### Stored data
++++++

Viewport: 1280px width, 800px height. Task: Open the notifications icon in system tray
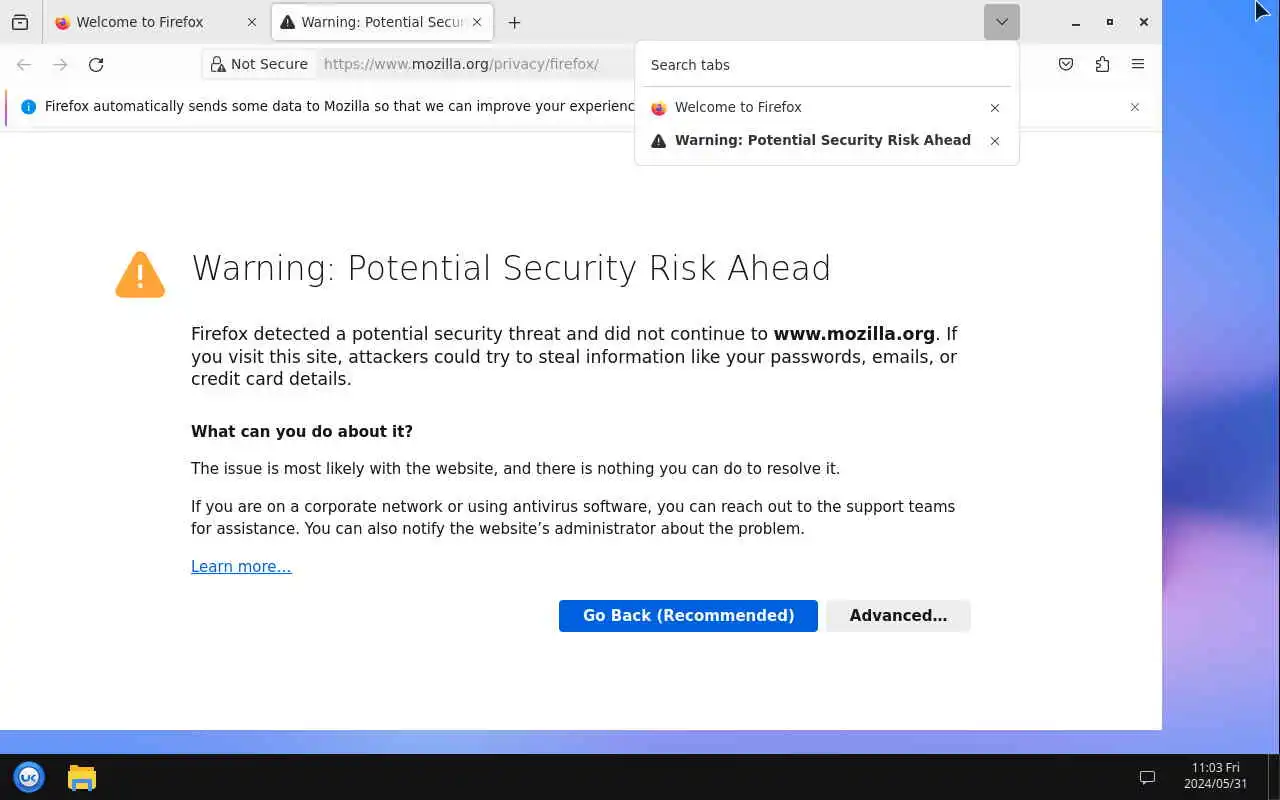1147,777
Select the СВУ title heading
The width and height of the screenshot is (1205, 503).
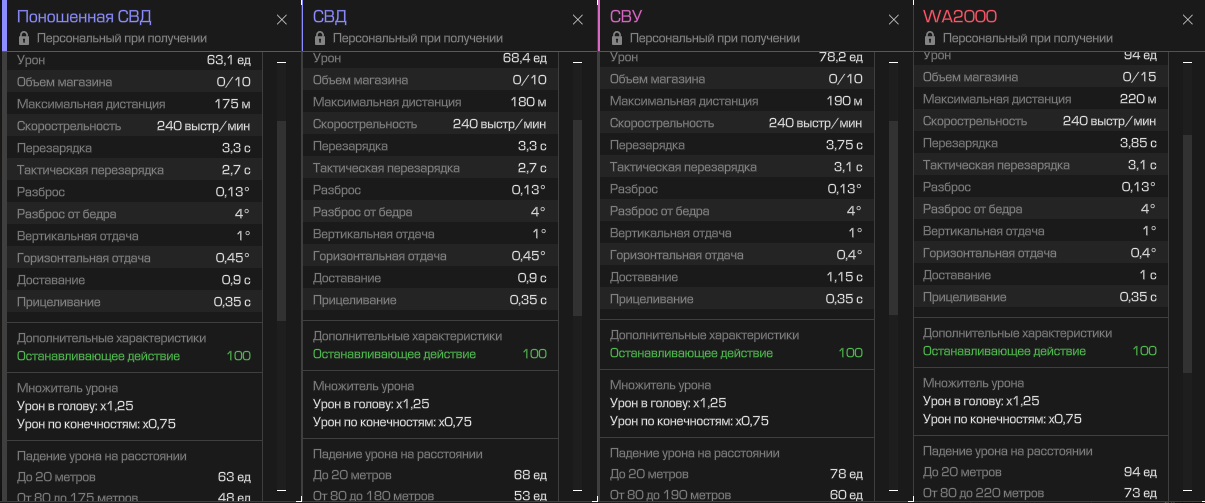[x=626, y=17]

++++++

### Given instruction
List every line in the rows above that contains the string "width", matching case exactly.

### Solved exercise
Viewport: 1280px width, 800px height. Task: Open the notifications icon in system tray
The width and height of the screenshot is (1205, 503).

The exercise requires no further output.